In the current study, more than a third of rice farmers in the region were seropositive for leptospirosis. Rural inhabitants are mainly farmers, therefore all of them could be affected with direct contact with animals and working on farms, since most of them are mostly working in warm seasons, barefooted. Leptospirosis is called Paddy fever in Northern Iran where rice is the most frequent crop of farmers. Rice is a crop that requires a lot of water; therefore farmers have more contact with the pooled water in the farm. Most of the required water for rice farms in the rural areas is supplied from rivers or streams that are likely contaminated with the infected rodents or animals. The current study suggested that leptospirosis in the rural areas of Khuzestan engaged in rice production, as well as the Northern Iran are endemic for leptospirosis (
8,
16). Previous studies from rice producing countries such as Thailand, Bangladesh, Brazil and India have documented leptospirosis as an occupational infection in the rice farms (
2,
4,
15,
17).
The present study showed that farmers, in addition to the occupational environment, are also exposed to other
Leptospira spp. contaminated sources in their place of living. Iranian farm houses, because of keeping animals such as cattle, sheep, and dog in addition to farm crops maintenance, are good places for rodent/rat entrance; therefore farmers are also directly or indirectly exposed to leptospiral infection sources at home. In the current study as well as other studies, living in villages and rural areas is associated with higher risk of contact with rodents and rats, cattle, dogs and other animals, exposure to the river and streams water with high probability of contamination with urine of rodents/rat or other animals suspected to infection with
Leptospira species (
2,
6,
11,
13,
18,
19).
Overall seroprevalence rate of leptospirosis in the region with 22.5% (ranging from 9.7% in non-farmers to 36.1% in rice farmers) indicates that leptospiral infection is a prevalent infection that should be considered. This finding, along with other reports of
leptospiral infection suggests that leptospirosis may be a more frequent infection in the rural areas of Iran than previously described (
8,
16).
Leptospiral infection in the current study was consistent (with a little differences) with reports from the tropical area (
10,
17,
20). In a study in the Seychelles (Nicaragua), 9% of adult males had laboratory results consistent with the recent
leptospiral infection, and 37% had evidence of past
leptospiral infection (18). In another study conducted in Brazil, 22% of the study subjects were positive for IgM antibodies, but were asymptomatic. In a seroprevalence study of leptospirosis in Bangladesh, among serum samples from 31 individuals without a history of clinical illness and originally selected to serve as the controls, 15 (48%) were seropositive for leptospiral infection.

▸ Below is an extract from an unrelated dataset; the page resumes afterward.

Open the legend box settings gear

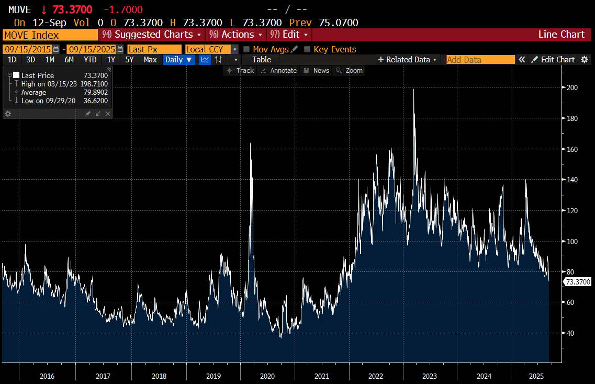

In that study infection among non-farmer individuals was not affected by demographic factors such as age and sex. Although more women were infected than men, the effect was not significant. The prevalence of infection among rice farmers showed significant difference between male and female. Since most of the farmers are men, many more infected men are expected. The mean age of both groups was not significantly different, but farmers older than 35 years were the most affected. Since young people are not interested to work in the villages and towns, they migrate to the cities to work. The current study results are in agreement with the results of some reports (
8,
9,
16,
20), but are different from some other reports (
3,
6,
17,
19). The reason for these differences is attributed to difference in the socioeconomic, life style, religious behavior, female involvement in occupational activities and geographical variations.
The current study was limited by the case identification based on a sample of cases with occupation on rice farming. Since they inhabited in the area which may be at the risk of exposure to other sources of infection, interpretation may bias with confounding factors. To compensate for the problem, control subjects of similar inhabitants but without farm occupation were matched to each case. Another limitation was serological diagnosis which may mimic the recent infection from previous infections. As mentioned in the methodology section isolation of Leptospira species by urine or blood culture because of long time duration and technical limitation on diagnostic capacity in the region was not done in the current study, in addition results of serological diagnosis are acceptable for the study purposes.
In conclusion, rural areas of Khuzestan especially in rice farming parts are endemic for leptospirosis. Rice farmers compared to the other residents in the rural areas are more significantly infected with leptospirosis; infection is highly affected by gender (male) and age (above 35 years). The most important source for exposure to this infection is water sources; rivers or brooks are highly suspected to be infected with Leptospira species. Another source of infection is farm houses where rodents and rats are frequently observed.
5.1. Recommendations
Since prevention is the best way to control the disease, it is advised that the farmers protect their hands and feet by rubber boots or gloves when working on the farms; travelers should avoid swimming in rivers and brooks in rural areas.